Exercise requirements.
The response must consist of the lines below from the one with "Delete Période 2 with trash icon" through the one with "This screenshot has height=913, width=1184.", exactly as they appear and with both ends kept.

-------- Exercise inputs

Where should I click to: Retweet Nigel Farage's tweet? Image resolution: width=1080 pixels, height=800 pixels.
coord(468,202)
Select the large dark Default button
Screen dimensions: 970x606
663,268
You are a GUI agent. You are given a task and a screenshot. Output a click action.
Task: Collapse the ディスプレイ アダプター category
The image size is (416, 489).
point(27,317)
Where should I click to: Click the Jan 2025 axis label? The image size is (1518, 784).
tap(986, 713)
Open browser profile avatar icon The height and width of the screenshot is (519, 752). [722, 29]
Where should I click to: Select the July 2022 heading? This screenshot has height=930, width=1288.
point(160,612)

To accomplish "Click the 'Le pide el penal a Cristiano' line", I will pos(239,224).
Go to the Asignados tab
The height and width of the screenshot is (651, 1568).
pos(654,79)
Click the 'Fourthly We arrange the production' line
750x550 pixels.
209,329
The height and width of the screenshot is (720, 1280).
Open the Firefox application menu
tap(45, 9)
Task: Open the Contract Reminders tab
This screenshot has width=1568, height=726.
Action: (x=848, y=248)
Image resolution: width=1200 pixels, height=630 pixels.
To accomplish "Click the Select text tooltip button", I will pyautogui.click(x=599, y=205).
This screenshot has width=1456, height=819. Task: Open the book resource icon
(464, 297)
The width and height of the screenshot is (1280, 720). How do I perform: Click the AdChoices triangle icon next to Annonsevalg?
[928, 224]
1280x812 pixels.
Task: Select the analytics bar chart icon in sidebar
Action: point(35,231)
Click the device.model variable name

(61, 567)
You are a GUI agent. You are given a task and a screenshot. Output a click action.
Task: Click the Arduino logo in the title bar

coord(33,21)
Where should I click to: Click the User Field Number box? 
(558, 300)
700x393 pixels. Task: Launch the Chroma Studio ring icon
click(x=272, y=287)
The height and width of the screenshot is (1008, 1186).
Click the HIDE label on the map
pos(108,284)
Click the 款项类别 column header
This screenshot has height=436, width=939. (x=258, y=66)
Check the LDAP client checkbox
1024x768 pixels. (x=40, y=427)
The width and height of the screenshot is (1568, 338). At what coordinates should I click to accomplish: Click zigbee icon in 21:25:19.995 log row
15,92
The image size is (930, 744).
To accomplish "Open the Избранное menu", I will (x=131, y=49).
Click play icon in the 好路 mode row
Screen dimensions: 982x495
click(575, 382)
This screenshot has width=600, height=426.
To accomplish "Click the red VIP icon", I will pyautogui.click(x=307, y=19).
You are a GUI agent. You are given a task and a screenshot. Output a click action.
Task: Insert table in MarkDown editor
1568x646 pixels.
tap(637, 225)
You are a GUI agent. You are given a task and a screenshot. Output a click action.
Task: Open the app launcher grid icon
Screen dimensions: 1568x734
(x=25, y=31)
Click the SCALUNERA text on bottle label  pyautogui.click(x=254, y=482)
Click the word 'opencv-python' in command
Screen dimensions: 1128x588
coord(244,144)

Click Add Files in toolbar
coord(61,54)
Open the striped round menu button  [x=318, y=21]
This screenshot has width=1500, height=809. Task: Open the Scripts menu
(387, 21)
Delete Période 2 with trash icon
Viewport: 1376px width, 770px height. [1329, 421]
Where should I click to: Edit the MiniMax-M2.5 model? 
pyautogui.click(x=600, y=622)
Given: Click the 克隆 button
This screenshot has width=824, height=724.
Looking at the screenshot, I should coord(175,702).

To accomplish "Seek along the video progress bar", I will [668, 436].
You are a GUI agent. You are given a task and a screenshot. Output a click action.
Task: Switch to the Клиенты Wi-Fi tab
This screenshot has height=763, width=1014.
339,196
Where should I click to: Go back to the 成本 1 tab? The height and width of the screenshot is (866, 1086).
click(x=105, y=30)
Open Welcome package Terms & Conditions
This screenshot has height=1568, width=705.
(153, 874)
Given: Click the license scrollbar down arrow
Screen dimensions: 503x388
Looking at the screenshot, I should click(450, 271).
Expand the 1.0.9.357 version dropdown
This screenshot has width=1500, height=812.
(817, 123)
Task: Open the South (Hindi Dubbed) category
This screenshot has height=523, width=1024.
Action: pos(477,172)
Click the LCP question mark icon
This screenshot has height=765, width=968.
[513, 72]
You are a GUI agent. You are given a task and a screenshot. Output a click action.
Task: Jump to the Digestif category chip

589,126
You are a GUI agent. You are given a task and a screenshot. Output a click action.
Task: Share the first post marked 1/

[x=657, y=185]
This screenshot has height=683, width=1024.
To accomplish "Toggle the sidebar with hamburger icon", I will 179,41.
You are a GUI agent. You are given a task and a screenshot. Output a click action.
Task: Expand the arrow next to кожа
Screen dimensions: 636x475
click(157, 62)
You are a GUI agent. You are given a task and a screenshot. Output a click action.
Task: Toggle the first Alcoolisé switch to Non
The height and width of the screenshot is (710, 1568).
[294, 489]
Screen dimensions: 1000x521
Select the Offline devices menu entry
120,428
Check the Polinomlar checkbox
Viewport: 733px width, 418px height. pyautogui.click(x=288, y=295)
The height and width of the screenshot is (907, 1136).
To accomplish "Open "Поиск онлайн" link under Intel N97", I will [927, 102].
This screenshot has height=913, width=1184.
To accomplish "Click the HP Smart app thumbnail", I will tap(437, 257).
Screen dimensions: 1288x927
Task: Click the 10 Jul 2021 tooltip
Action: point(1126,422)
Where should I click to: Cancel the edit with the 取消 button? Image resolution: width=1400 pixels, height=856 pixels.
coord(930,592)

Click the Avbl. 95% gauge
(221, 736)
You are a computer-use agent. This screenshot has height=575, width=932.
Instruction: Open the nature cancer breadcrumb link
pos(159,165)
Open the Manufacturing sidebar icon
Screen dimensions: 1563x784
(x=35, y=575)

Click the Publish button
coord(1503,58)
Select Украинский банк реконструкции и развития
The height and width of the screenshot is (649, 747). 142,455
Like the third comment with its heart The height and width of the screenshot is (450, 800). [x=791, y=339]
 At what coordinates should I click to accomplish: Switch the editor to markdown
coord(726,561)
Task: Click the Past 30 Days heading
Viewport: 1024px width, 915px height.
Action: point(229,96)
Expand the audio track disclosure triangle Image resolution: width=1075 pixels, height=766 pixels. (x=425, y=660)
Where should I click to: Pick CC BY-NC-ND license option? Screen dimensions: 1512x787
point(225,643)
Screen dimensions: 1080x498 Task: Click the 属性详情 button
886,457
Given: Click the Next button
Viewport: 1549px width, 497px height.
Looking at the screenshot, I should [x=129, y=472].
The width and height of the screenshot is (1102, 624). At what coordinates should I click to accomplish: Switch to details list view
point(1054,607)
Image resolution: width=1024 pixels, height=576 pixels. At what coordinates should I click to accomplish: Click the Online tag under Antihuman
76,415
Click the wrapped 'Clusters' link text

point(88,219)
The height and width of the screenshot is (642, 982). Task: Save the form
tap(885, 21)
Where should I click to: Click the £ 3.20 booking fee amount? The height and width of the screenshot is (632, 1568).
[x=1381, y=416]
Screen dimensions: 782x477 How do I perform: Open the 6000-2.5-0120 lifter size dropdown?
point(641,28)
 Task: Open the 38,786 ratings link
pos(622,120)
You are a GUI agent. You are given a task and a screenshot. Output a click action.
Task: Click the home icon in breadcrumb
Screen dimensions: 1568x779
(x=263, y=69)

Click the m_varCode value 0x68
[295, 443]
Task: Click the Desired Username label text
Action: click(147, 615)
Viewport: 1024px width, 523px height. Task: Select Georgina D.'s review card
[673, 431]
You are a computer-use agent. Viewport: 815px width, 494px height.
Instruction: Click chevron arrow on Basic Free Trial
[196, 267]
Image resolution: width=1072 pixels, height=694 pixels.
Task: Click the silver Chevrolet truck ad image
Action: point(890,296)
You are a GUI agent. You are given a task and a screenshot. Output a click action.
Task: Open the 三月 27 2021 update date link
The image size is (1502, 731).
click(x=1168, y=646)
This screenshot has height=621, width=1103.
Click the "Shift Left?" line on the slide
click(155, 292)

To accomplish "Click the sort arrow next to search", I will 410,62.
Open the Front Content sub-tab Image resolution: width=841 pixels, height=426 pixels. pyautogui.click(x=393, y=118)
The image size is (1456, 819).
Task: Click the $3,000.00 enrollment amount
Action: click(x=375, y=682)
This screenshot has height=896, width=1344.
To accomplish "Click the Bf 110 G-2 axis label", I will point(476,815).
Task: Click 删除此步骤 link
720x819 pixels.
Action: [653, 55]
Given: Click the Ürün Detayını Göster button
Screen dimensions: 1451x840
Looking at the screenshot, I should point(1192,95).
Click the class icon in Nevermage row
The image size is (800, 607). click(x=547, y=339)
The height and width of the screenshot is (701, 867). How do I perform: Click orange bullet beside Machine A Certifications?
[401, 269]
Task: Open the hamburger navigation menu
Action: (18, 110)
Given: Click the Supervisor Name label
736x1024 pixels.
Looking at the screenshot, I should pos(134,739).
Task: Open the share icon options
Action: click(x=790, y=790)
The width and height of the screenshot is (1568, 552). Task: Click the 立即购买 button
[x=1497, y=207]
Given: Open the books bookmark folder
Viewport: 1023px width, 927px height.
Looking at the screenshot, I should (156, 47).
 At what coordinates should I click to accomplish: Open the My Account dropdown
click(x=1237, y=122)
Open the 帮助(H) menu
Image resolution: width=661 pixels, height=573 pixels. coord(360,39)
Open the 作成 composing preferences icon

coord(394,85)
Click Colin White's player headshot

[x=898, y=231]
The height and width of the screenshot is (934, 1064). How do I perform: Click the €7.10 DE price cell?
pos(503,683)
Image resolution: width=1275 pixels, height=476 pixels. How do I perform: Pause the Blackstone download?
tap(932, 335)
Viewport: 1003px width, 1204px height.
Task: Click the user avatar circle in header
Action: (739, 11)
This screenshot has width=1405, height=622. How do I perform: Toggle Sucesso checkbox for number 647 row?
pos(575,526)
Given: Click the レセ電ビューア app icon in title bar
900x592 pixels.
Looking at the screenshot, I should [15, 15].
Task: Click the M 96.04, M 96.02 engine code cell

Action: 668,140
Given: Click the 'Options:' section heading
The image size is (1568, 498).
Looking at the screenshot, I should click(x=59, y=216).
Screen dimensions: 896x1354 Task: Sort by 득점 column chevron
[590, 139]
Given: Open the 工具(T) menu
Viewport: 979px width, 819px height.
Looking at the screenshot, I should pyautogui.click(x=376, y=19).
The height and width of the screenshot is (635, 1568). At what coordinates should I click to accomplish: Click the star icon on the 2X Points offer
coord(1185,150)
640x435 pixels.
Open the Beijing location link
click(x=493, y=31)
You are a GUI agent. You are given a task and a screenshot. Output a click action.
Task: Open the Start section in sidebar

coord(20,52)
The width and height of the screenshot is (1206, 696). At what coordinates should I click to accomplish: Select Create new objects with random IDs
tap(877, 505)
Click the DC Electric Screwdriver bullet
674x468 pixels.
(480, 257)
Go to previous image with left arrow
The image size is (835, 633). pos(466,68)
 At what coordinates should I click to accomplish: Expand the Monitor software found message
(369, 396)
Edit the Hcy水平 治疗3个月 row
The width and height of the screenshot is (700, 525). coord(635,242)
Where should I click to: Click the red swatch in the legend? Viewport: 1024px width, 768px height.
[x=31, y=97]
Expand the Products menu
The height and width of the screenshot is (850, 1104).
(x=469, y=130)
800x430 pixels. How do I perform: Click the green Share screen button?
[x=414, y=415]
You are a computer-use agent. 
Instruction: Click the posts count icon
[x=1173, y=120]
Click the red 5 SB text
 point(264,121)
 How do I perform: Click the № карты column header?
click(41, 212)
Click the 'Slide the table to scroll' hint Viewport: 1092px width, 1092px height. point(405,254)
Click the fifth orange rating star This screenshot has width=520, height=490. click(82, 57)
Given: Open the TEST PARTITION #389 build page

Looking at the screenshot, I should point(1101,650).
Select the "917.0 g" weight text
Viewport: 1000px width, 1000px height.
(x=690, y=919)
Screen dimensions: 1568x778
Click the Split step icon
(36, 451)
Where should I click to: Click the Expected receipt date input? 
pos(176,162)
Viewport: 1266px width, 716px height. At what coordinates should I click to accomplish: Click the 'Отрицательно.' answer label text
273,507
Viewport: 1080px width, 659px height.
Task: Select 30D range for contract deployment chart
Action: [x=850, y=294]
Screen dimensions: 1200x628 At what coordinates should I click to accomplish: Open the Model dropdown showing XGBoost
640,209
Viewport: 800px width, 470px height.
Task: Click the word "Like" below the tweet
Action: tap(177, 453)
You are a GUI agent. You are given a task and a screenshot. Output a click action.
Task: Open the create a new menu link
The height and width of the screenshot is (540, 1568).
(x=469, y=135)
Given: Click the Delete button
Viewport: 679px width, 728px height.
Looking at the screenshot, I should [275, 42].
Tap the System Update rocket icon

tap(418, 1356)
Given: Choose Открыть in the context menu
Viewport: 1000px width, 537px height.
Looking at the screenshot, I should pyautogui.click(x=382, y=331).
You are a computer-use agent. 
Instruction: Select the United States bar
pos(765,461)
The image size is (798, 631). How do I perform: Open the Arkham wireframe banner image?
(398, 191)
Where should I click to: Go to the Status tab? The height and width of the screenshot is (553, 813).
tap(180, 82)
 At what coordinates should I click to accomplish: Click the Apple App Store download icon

----------------

Response area.
Delete Période 2 with trash icon
Viewport: 1376px width, 770px height. [1329, 421]
Where should I click to: Edit the MiniMax-M2.5 model? 
pyautogui.click(x=600, y=622)
Given: Click the 克隆 button
This screenshot has width=824, height=724.
Looking at the screenshot, I should coord(175,702).

To accomplish "Seek along the video progress bar", I will [668, 436].
You are a GUI agent. You are given a task and a screenshot. Output a click action.
Task: Switch to the Клиенты Wi-Fi tab
This screenshot has height=763, width=1014.
339,196
Where should I click to: Go back to the 成本 1 tab? The height and width of the screenshot is (866, 1086).
click(x=105, y=30)
Open Welcome package Terms & Conditions
This screenshot has height=1568, width=705.
(153, 874)
Given: Click the license scrollbar down arrow
Screen dimensions: 503x388
Looking at the screenshot, I should click(450, 271).
Expand the 1.0.9.357 version dropdown
This screenshot has width=1500, height=812.
(817, 123)
Task: Open the South (Hindi Dubbed) category
This screenshot has height=523, width=1024.
Action: pos(477,172)
Click the LCP question mark icon
This screenshot has height=765, width=968.
[513, 72]
You are a GUI agent. You are given a task and a screenshot. Output a click action.
Task: Jump to the Digestif category chip

589,126
You are a GUI agent. You are given a task and a screenshot. Output a click action.
Task: Share the first post marked 1/

[x=657, y=185]
This screenshot has height=683, width=1024.
To accomplish "Toggle the sidebar with hamburger icon", I will 179,41.
You are a GUI agent. You are given a task and a screenshot. Output a click action.
Task: Expand the arrow next to кожа
Screen dimensions: 636x475
click(157, 62)
You are a GUI agent. You are given a task and a screenshot. Output a click action.
Task: Toggle the first Alcoolisé switch to Non
The height and width of the screenshot is (710, 1568).
[294, 489]
Screen dimensions: 1000x521
Select the Offline devices menu entry
120,428
Check the Polinomlar checkbox
Viewport: 733px width, 418px height. pyautogui.click(x=288, y=295)
The height and width of the screenshot is (907, 1136).
To accomplish "Open "Поиск онлайн" link under Intel N97", I will [927, 102].
This screenshot has height=913, width=1184.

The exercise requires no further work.